Hilary Swank was just 18 when she auditioned to play the orphan Julie, beating out some 500 other hopefuls. She had no martial arts training beforehand, but she had been a high school gymnast. She trained in tang soo do for two hours a day during preproduction, eventually ramping up to five hours per day with Johnson and Goldstone. She also worked with her stunt double, nationally ranked karate competitor Christine Bannon-Rodrigues. In a September 1994 issue of Black Belt Magazine, Johnson raved, "Hilary is so good I feel that if I could train her for one year, she would be competitive on the national karate circuit - she's that good."
The poster shot was as hard as it looks.
People Magazine put a bunch of old photos in front of Hilary Swank, back in 2007. One of them was the picture from the top of the movie art. "Wahoo! That was the poster for The Next Karate Kid. I had some flexibility!" she marveled. "I remember doing that shot, and when I was done, I was so sore, I couldn't sit down." Ouch!
Walton Goggins is in it.
Swank wasn't the only future star to get a break in The Next Karate Kid. Though he doesn't have her two Oscars - yet - Walton Goggins is no slouch. In fact, he's one of MovieWeb's favorite actors, from The Shield to Justified to The Hateful Eight. The Next Karate Kid was his first real feature film role, followed a few episodes of TV.
Okay, there's one more actor from an earlier film...

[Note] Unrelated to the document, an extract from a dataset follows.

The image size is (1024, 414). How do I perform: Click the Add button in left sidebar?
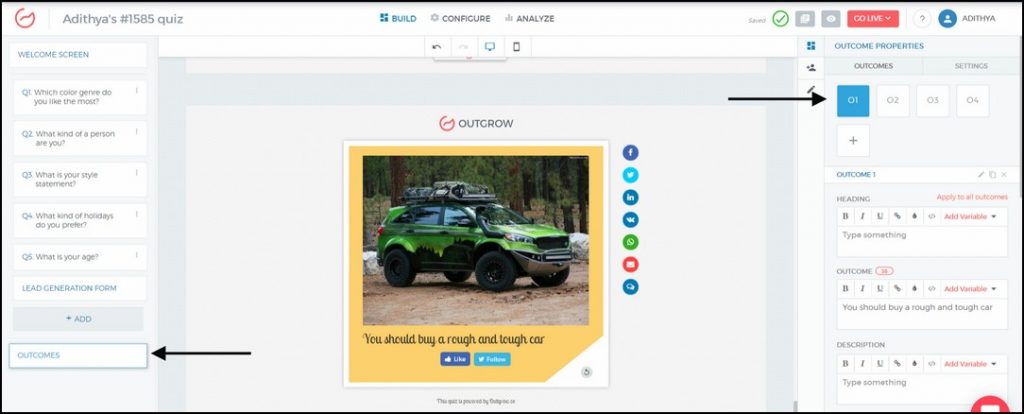tap(78, 319)

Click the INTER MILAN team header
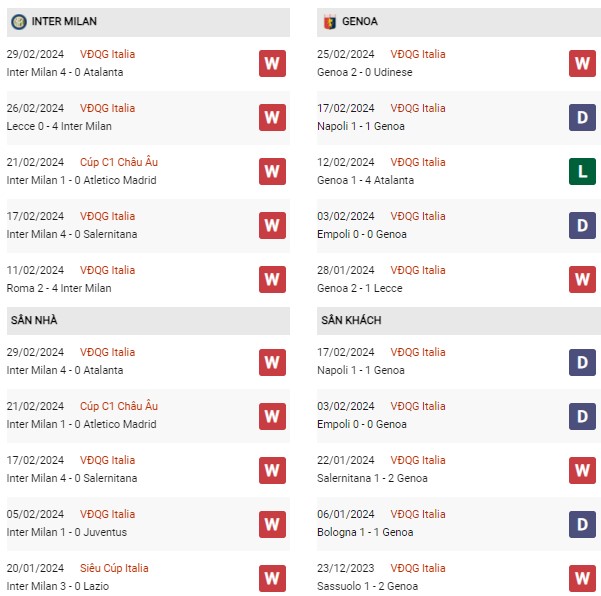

Almost everything written about The Next Karate Kid claims that Pat Morita was the only franchise star to return. And while that's true in terms of major roles, it isn't technically correct. A thorough study of the IMDb credits reveals that actor Arsenio 'Sonny' Trinidad is in both The Next Karate Kid and The Karate Kid Part III, albeit in different roles. Trinidad has some other cool credits to his name, as well, including episodes of Airwolf, Alfred Hitchcock Presents, McGyver, and Max Headroom.